The Bradford method can be performed in the presence of glutathione.
Thrombin Cleavage of Fusion Protein Bound to Column/Bulk Matrix
1. Prepare the thrombin reaction mixture as follows: For each ml of
Glutathione Sepharose bed volume*, mix 50(25) μl (U) of thrombin solution and
950 μl of 1X PBS. (When using Thrombin cleavage, 25ul thrombin can be used for
cleavage of 1 ml bed volume. There would be only 0.8mg difference in
concentration of the eluted protein. Thus, for the sake of thrift, 25ul
thrombin enzyme is equally enough. The price for 50U thrombin is 70RMB)
2. Replace the bottom cap on the washed column from Procedure 12, step 6 or
Procedure 13, step 3 and add the Thrombin Protease mixture. If batch format is
used, add Thrombin Protease mixture to Glutathione Sepharose pellet. Gently
shake or rotate the the suspension at room temperature for 2-16 hours. (In the
aim of reducing protein degradation, condition of 10~26h in 4C is recommended
for the complete and thorough digestion of the target protein)

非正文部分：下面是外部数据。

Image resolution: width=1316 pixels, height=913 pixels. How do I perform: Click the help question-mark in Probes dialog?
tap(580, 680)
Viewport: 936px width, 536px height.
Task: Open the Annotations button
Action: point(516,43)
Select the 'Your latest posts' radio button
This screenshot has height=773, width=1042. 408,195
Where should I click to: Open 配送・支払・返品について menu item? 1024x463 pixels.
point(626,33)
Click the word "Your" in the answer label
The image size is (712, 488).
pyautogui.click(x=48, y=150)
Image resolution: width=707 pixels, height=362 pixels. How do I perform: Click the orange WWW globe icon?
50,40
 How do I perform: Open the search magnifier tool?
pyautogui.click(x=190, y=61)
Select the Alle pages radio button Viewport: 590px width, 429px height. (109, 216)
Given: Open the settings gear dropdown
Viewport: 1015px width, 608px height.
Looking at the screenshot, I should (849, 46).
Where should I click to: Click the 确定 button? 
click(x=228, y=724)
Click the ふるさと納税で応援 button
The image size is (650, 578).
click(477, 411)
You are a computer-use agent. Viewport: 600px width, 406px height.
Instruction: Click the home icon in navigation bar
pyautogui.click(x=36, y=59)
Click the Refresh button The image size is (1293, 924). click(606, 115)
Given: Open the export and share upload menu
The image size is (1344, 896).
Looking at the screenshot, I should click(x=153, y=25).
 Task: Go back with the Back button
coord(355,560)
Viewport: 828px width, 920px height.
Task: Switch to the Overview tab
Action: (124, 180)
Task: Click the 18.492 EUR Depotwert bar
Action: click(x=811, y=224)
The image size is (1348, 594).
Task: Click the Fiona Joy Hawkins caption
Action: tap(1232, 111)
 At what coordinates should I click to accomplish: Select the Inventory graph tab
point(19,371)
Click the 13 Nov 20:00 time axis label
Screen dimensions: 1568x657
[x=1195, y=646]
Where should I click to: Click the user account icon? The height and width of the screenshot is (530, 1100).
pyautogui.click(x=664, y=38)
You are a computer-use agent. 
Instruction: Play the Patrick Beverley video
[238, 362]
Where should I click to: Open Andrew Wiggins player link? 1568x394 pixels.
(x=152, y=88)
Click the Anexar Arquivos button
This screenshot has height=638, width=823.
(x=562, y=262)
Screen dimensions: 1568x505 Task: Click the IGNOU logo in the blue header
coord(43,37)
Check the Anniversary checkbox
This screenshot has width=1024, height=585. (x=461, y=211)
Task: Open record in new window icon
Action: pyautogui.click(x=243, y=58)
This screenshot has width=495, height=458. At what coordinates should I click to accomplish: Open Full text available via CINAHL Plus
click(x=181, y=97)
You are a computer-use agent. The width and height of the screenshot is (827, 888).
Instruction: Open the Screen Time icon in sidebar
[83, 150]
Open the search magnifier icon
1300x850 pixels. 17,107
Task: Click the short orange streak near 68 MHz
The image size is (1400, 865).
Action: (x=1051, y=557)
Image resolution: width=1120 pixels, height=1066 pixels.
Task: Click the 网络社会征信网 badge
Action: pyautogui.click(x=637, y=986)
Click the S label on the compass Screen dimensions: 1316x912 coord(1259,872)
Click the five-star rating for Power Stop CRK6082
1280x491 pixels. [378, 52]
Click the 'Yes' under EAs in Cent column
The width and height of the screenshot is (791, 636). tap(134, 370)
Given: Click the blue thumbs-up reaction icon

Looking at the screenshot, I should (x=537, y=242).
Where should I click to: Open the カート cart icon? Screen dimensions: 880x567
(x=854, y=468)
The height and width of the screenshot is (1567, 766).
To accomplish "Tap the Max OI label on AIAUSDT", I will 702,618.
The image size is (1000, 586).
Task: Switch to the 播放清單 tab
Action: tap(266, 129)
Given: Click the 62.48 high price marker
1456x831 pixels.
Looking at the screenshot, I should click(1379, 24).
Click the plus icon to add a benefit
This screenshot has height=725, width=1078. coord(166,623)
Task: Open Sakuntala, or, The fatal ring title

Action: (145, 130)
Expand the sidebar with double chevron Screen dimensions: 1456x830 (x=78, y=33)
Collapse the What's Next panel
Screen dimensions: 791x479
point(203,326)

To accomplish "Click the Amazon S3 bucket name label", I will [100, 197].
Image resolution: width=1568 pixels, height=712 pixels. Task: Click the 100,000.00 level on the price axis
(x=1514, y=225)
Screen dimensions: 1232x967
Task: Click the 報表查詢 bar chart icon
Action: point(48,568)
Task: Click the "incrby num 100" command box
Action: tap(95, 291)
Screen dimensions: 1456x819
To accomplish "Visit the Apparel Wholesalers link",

3. Following incubation, remove the bottom cap and collect the eluate in a
clean tube. If batch format is used, centrifuge the suspension at 500 x g for
5 minutes to pellet the Sepharose beads and carefully transfer the eluate to a
clean tube. The eluate will contain the protein of interest while the GST
portion of the fusion protein remains bound to the Glutathione Sepharose
matrix.
19. 割胶回收
预先配制20cm×20cm的SDS-PAGE胶,并且割胶前先提前一天跑一块相同浓度的SDS-PAGE小胶,用于计算大胶上目的蛋白的比例。
适用蛋白:表达在IB中,tag为大分子蛋白,如GST等。
1. 用不同浓度梯度(1M, 2M, 4M,
8M)的urea缓冲液洗涤包涵体,除去多余的杂蛋白,割胶时能减少杂蛋白的共纯化。Urea梯度选择能保留目的蛋白于IB中的最大浓度。
2. 用step1摸好的urea条件重悬超声离心后的IB,vortex使充分溶解。
3. 12000rpm, 10min,4C,去除不溶于urea的细胞杂质。
4. 取4-5ml离心后的上清,加入SDS-PAGE loading buffer至1×。沸水浴5min(最好将其分装于1.5ml
EP管中,使水浴时充分受热)。其余-20C保存。
5. 水浴后上样,200V,3-4h至溴芬蓝染料走到SDS-PAGE胶底。
6.
取5-7cm的半透膜,沸水浴5min,之后放入蛋白电泳buffer中。电透析tube和frit也放入buffer中。浸泡5min除去半透膜,frit,tube上的微小气泡后,将frit放入tube带磨沙的开口中,深入大约0.2~0.5cm(若插入太高,会导致最终电透析后的蛋白浓度较低,不满足打抗体的1mg/ml浓度)。之后小心的将半透膜套在放了frit的tube开口上,用橡皮筋将半透膜套紧。尽量杜绝frit和半透膜之间的气泡,它会影响透析的效率。